--- Start Text provided ---
RuPaul’s Budget Race: How to Be a Drag Queen When You’re Broke
Art by Jonan Everett
So you want to become a drag queen, but you are one broke-ass son. How are you ever going to become the next Bianca Del Rio when you’re struggling to pay the rent? Worry not, my good Judy. I have the answers for you from the Holy Book of Drag (or rather, some international drag stars who gave me the low down — same thing).
And really, how much money can you make from this art form? Sadly, tipping culture doesn’t exist in Ireland, and prices for a single gig vary wildly. But in the States, you have more of a chance of making serious cash — tipping there is alive and well, after all. However, you must be dedicated.
Reddit user and drag queen Cosmo gave me some insight into how life can be in the United States for someone just starting out. “It really depends on your crowd that night and where you’re performing,” she says. “More tips definitely come with more experience and more performance know-how. The more gagged [engaged] your audience is, the better the odds that you’ll make more money. Granted, you can be sickening [amazing] all you want and make zilch with the wrong audience. But if you stick to it, you’ll definitely see it pay off.”
What about them numbers, though? “When I started out, I generally made only $10 to $20, which has upped gradually, albeit slowly over time,” Cosmo says. “I have had the off-night of getting much less or much more. The lowest was $8, and the highest was $103.”
In Australia, if you’re just starting out, you can probably expect to earn $10 to $25 per number for your first paid gig (as in not paid with free drinks). In Japan, you are sometimes expected to work for free or even to pay to play when you are just starting out.
So who do we have lined up for you today?
Meet the Queens
If, like me, you’re a RuPaul’s Drag Race fan, then you’ll know exactly who Farrah Moan is from Season 9 of the show. Need I say more?
One of the most popular queens in my hometown of Dublin, wittily named Victoria Secret, also lent her expertise. Unlike Saint Patrick, she’s been bringing the snakes back to Ireland in the form of performances from other Drag Race contestants.
Madame Fabulous from Saint Augustine, Florida gives us the scoop on the trials and tribulations of doing drag in the South. She also shares tips on looking expensive while wearing a garbage bag. And if that’s all your bank balance will let you buy these days, your attention will be rapt.
Puns! Who doesn’t love a punny name? Havana Fair from Newcastle, Australia provided me with endless entertainment. Queen turned multi-award-winning filmmaker, Havana gave me some of the most thoughtful drag advice that anyone could ever hope to hear.
But enough pleasantries and ass-kissing. Let’s get down to business.
How to Do Drag on a Budget
Kelly Meehan Brown: What is your experience with doing drag when you haven’t got much money?
Madame Fabulous: Like many people, I live paycheck to paycheck, so I don’t have money to spare for a gown or an expensive wig. Everything is on the cheap, with the hope of looking expensive. I would like to think I’m pretty crafty and good at bargain shopping. In the end, you can walk out there in a garbage bag and some makeup and really sell it with attitude. It’s been done!
--- End Text provided ---
### Given instruction:
In the piece on doing drag on a budget, what was the most Cosmo ever earned in a single night?
--- Start Extracted material ---
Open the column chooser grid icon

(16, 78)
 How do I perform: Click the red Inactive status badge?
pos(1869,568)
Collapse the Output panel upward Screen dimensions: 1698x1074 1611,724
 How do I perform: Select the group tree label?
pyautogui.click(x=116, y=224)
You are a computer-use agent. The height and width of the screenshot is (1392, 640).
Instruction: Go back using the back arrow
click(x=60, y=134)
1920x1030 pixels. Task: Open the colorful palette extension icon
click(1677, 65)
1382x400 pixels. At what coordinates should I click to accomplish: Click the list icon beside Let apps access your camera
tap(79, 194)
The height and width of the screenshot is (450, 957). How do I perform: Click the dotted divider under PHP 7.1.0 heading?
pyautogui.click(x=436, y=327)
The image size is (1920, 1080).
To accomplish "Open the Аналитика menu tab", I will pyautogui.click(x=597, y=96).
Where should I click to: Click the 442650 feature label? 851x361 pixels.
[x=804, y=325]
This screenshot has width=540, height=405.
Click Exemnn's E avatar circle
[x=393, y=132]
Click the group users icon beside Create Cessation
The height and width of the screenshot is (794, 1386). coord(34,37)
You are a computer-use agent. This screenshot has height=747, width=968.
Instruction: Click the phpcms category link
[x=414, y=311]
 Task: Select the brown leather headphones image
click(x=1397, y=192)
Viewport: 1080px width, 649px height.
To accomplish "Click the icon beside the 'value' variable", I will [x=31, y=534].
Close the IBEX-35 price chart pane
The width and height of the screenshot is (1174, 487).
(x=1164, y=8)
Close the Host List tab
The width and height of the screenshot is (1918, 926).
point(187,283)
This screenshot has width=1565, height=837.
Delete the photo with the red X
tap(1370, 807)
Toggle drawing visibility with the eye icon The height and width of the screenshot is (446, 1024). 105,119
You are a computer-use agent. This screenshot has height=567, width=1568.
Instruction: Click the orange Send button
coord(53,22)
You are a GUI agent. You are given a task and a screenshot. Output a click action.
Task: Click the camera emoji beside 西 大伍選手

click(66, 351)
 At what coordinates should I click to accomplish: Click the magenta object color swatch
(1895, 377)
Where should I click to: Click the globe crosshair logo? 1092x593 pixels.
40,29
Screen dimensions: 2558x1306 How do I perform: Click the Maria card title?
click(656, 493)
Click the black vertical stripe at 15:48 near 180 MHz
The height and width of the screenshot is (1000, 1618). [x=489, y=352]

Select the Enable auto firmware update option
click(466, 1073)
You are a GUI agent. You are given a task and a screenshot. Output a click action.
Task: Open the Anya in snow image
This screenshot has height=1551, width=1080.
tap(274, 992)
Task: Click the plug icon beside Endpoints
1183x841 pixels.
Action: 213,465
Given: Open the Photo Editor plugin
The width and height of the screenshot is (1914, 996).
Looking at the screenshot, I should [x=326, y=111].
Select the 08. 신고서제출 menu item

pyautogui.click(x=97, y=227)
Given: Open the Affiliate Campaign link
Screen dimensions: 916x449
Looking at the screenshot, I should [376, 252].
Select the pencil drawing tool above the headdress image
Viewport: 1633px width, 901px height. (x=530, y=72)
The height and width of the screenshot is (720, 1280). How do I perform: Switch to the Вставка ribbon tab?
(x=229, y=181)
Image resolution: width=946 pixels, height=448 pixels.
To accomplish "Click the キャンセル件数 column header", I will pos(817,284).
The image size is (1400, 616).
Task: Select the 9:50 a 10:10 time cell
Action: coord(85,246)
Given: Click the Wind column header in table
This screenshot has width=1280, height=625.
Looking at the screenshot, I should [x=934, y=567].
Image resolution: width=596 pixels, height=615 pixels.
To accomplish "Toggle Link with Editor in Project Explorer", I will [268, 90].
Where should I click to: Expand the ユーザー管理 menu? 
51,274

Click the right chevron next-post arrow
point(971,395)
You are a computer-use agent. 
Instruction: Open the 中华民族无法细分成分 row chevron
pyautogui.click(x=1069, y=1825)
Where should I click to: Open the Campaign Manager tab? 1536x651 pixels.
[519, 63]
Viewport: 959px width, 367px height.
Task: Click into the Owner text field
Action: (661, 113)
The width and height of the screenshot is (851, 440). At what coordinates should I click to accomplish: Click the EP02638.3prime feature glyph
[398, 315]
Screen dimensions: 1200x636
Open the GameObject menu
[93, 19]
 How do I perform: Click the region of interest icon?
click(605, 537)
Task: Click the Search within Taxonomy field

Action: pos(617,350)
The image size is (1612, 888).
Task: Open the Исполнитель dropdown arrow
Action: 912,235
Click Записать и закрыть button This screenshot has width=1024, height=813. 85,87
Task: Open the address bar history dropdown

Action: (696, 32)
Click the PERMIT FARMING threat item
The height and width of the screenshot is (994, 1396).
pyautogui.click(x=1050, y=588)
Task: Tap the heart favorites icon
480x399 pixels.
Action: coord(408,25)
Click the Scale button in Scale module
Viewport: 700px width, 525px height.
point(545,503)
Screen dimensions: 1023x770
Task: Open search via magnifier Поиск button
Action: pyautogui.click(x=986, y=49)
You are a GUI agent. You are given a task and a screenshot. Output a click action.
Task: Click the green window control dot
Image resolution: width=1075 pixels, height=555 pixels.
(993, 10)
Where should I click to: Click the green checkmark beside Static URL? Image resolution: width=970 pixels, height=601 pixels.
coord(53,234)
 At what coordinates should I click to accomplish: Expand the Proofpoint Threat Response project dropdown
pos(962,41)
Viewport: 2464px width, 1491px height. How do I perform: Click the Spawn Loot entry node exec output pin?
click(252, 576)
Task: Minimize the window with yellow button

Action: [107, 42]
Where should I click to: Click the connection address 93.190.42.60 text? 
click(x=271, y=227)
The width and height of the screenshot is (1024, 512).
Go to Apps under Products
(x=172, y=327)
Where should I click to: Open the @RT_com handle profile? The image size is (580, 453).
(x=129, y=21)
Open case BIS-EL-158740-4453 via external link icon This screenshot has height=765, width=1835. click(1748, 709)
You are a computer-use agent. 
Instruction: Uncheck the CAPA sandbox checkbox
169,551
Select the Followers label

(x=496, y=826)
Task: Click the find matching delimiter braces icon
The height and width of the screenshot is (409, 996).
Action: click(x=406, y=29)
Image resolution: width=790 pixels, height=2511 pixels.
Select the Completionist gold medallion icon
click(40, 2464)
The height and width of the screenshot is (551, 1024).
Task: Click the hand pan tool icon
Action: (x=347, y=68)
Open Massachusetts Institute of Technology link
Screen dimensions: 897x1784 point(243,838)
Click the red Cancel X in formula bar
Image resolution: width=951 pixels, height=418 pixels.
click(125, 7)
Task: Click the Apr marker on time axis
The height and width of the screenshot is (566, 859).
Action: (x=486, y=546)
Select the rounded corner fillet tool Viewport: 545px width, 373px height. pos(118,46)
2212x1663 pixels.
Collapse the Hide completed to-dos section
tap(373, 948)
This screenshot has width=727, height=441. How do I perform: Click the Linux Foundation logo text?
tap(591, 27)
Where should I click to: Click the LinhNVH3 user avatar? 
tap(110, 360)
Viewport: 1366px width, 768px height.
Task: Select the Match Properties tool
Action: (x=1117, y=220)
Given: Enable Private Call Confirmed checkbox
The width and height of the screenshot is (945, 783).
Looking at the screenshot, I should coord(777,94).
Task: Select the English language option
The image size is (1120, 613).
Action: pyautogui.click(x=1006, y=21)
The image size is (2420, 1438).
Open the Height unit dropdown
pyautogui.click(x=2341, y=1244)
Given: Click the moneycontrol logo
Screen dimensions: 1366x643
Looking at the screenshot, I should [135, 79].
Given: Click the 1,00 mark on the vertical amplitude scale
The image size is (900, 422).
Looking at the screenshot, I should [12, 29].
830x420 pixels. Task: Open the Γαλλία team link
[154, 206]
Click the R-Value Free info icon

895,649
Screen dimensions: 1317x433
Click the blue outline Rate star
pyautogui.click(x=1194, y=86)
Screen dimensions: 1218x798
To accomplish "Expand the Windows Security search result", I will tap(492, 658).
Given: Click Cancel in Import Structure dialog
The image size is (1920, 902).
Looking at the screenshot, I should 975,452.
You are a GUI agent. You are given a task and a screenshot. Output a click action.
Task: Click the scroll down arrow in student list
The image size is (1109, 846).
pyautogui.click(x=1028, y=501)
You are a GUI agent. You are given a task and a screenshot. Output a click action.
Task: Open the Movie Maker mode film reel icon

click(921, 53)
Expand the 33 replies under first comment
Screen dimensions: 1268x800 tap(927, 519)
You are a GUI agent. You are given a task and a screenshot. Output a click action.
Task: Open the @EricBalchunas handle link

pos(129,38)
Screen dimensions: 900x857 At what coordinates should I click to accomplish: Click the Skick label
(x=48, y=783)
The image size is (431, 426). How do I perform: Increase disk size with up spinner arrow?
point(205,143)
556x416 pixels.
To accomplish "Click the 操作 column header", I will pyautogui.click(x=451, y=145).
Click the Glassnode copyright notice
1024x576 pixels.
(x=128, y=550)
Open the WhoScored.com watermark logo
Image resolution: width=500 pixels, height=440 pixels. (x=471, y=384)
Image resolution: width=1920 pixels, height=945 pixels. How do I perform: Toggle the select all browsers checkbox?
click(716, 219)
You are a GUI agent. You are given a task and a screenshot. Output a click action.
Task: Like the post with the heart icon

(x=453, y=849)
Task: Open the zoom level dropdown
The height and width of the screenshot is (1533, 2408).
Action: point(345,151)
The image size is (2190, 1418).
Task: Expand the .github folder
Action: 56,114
--- End Extracted material ---
### Solution to the exercise:
$103